Ao avaliar os feitos de um piloto, a questão do conjunto nunca pode faltar. E não apenas do conjunto carro/piloto, mas englobando ainda a equipe e as regras. Afinal, não há apenas homens que parecem mais poderosos do que são na verdade quando dotados de grandes máquinas, como há personalidades que se encaixam melhor em determinados ambientes e regulamentos que servem melhor a certos estilos.
E não dá para negar que o conjunto Schumacher/Ferrari do início dos anos 2000 dificilmente será replicado. E que o conjunto Schumacher/Mercedes do início dos anos 2010 foi um fracasso. O mito sai arranhado destes três anos de retorno, mas antes de questionar a qualidade do piloto, é preciso entender por que o alemão venceu tanto em sua primeira carreira.
Schumacher conquistou nada menos que sete títulos em 13 temporadas. Antes disso, já aparecia como jovem promessa, mostrando serviço desde que levou a fraca Jordan ao sétimo lugar no grid de largada daquele GP da Bélgica de 1991. De lá para cá, em dezenas de oportunidades mostrou qualidades como velocidade pura, constância, atenção ao detalhe. Isso é inegável.
Mas, e o mito? E o piloto que venceu 91 GPs, praticamente dobrando o recorde anterior no quesito, estabelecido por Alain Prost, com 51? Que chegou a sete títulos quando mesmo os cinco de Juan Manoel Fangio pareciam irreplicáveis?
A segunda carreira de Schumacher serviu para relativizar as coisas. Durante a maior parte de sua carreira, o alemão contou diversas variáveis estáveis: a dupla Rory Byrne e Ross Brawn cuidando das máquinas, chefes que sabem jogar o jogo político da F-1 – mais Jean Todt do que Flavio Briatore –, testes ilimitados, um regulamento que privilegiava o piloto que conseguisse andar consistentemente no limite e a complacência dos companheiros, conquistada com um modelo de trabalhar internamente na equipe com base em muito trabalho e muita pressão.

Tarefas:
a) Segundo o texto sobre Schumacher, qual equipe ele levou ao sétimo lugar no grid de largada do GP da Bélgica de 1991?
b) Retome o texto sobre Schumacher e dê continuidade a ele a partir do ponto em que termina.
Os itens abaixo foram tirados de outra fonte.

Itens fornecidos:
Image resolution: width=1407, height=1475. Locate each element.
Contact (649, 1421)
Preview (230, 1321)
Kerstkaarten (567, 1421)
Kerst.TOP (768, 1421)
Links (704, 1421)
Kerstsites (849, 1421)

Conjunto de respostas:
a) A Jordan.

b)
Na segunda carreira, teve apenas Brawn, divido entre os setores técnico e administrativo e falhando em ambos. E é lógico que todos seus “superpoderes” foram se esvaindo junto das limitações orçamentárias, da grande safra atual de pilotos, do fornecedor único de pneus, das regras que privilegiam o piloto “econômico”. Esse conjunto de fatores torna o ambiente atual da F-1 – e da Mercedes – hostil ao modelo Schumacher de trabalho.
Modelo esse que nasceu na Benetton e depois foi transferido para a Ferrari, onde encontrou um porto seguro. Modelo esse que é perfeito em tantos aspectos, tão bem amarrado, que dificilmente será reproduzido. Mas, se estes três anos após o retorno do alemão serviram para alguma coisa, foi para provar que talvez o impacto do heptacampeão como piloto seja menor do que muitos acreditavam. Ele obviamente era peça importantíssima em um dos maiores domínios que o esporte já viu. Uma das peças.
De certa forma, é como a parcela de Michael Jordan no sucesso estrondoso do Chicago Bulls nos anos 1990. Tudo o que o maior jogador da história do esporte fez após a segunda aposentadoria não manchou o brilhante período em que comandou o time que foi seis vezes campeão da NBA. Só deu o reconhecimento devido ao papel de homens como Phil Jackson e Scottie Pippen.
Os três anos entre alguns lampejos, como no Canadá ano passado ou na classificação do GP de Mônaco deste ano, e falhas de principiante, como a sequência de batidas por puro erro de julgamento nos três anos em que correu em Cingapura, não diminuem os feitos do passado do velho craque. Só colocam o mito sob perspectiva.